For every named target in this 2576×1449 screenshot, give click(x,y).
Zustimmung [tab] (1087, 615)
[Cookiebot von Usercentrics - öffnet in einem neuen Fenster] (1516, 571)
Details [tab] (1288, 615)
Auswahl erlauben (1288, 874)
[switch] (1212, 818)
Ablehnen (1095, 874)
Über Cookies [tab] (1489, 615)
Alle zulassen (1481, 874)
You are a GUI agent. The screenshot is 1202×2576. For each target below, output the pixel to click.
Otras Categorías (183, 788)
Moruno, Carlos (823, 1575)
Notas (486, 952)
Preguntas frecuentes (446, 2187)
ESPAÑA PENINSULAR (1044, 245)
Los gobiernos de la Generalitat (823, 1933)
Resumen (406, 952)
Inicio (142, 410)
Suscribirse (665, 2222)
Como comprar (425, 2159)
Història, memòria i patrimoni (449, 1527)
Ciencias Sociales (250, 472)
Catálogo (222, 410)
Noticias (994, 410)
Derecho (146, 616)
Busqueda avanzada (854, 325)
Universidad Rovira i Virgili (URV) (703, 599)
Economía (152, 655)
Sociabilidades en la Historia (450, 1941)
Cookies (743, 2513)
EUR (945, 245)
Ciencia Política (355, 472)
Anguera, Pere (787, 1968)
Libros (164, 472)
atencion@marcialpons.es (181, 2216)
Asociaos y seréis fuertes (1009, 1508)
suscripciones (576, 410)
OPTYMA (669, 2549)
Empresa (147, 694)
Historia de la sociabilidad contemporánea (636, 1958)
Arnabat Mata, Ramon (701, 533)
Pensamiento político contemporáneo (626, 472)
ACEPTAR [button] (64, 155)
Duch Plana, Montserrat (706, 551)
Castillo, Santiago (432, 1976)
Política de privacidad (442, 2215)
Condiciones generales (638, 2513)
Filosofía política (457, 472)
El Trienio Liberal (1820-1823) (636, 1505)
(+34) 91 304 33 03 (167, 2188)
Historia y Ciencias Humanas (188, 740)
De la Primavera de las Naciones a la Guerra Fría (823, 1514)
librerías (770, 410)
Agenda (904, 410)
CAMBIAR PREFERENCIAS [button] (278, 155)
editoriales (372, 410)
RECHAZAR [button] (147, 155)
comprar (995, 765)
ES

■ **What you are asked to do**
Every line from the one containing "Preguntas frecuentes (446, 2187)" through the final line of the data above is to be restated word for word, and nothing more.

■ **Task solution**
Preguntas frecuentes (446, 2187)
ESPAÑA PENINSULAR (1044, 245)
Los gobiernos de la Generalitat (823, 1933)
Resumen (406, 952)
Inicio (142, 410)
Suscribirse (665, 2222)
Como comprar (425, 2159)
Història, memòria i patrimoni (449, 1527)
Ciencias Sociales (250, 472)
Catálogo (222, 410)
Noticias (994, 410)
Derecho (146, 616)
Busqueda avanzada (854, 325)
Universidad Rovira i Virgili (URV) (703, 599)
Economía (152, 655)
Sociabilidades en la Historia (450, 1941)
Cookies (743, 2513)
EUR (945, 245)
Ciencia Política (355, 472)
Anguera, Pere (787, 1968)
Libros (164, 472)
atencion@marcialpons.es (181, 2216)
Asociaos y seréis fuertes (1009, 1508)
suscripciones (576, 410)
OPTYMA (669, 2549)
Empresa (147, 694)
Historia de la sociabilidad contemporánea (636, 1958)
Arnabat Mata, Ramon (701, 533)
Pensamiento político contemporáneo (626, 472)
ACEPTAR [button] (64, 155)
Duch Plana, Montserrat (706, 551)
Castillo, Santiago (432, 1976)
Política de privacidad (442, 2215)
Condiciones generales (638, 2513)
Filosofía política (457, 472)
El Trienio Liberal (1820-1823) (636, 1505)
(+34) 91 304 33 03 (167, 2188)
Historia y Ciencias Humanas (188, 740)
De la Primavera de las Naciones a la Guerra Fría (823, 1514)
librerías (770, 410)
Agenda (904, 410)
CAMBIAR PREFERENCIAS [button] (278, 155)
editoriales (372, 410)
RECHAZAR [button] (147, 155)
comprar (995, 765)
ES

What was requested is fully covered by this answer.